Canopy heterogeneity results from inherent landscape characteristics, such as slope, aspect, and soil type, and from transient environmental conditions created by weather and by natural and anthropogenic disturbances. In particular, disturbances dramatically alter the forest understory microenvironment, causing compositional shifts in the regeneration layer that influence the future forest canopy. However, the historic disturbance regime and the resulting understory conditions that led to current overstory communities are no longer observable or measurable, making them difficult to recreate. Silvicultural methods that strive to directly emulate, or even incorporate aspects of, a system’s natural disturbance regime can regenerate diverse stands with high ecological and economic value. Following silvicultural harvest, light levels increase both within the harvest opening and surrounding forest matrix, creating altered understory conditions that extend far beyond the harvest boundary. Using transect-based surveys, we studied how orientation (N, E, S, W) within and outside of small shelterwood harvest gaps influenced seedling spatial distribution in four factorial treatments: 2- or 3-stage group shelterwood, with or without prescribed fire in southern Indiana.
Results/Conclusions
Two years after harvest, we found the spatial distribution of competitive (>30 cm tall) Quercus spp., Carya spp., and Sassafras albidum seedlings were dependent on the interaction between location (within or outside the harvest opening), and orientation.

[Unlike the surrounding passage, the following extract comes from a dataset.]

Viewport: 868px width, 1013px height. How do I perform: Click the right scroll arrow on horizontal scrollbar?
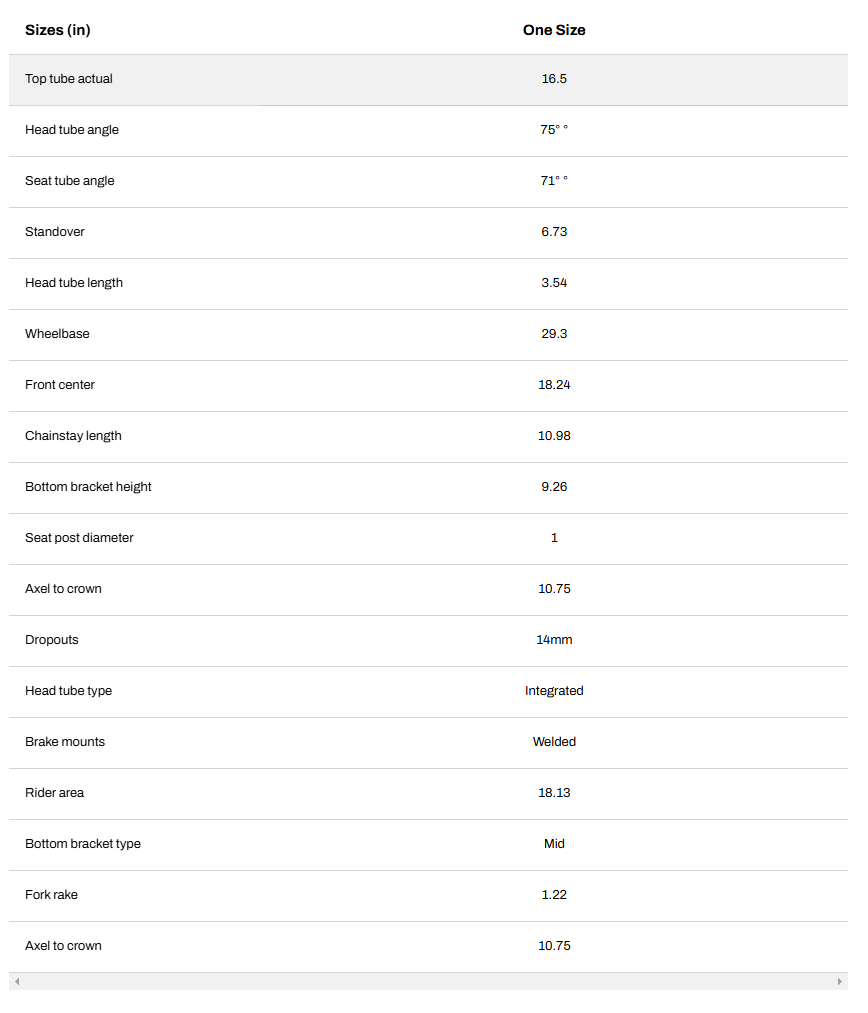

Competitive Quercus spp. seedlings were five to seven times more abundant in the forest matrix on the northern and western sides of shelterwood harvests than in the southern forest matrix. Sassafras albidum regeneration was generally higher within the harvest than the surrounding matrix, but was notably highest in the northern matrix, where maximal light filtered through the shelterwood opening into the matrix understory. Liriodendron tulipifera abundance was ten times higher within the harvest gap and than the surrounding forest matrix with no effect of cardinal direction. Predicting fine scale regeneration patterns can inform arrangement of harvest areas and direction of limited resources for post harvest management. More broadly, understanding how regeneration varies spatially in and around forest canopy openings is critical to reconstructing how past disturbances shaped current overstory composition and how present management will influence composition and heterogeneity of future forests.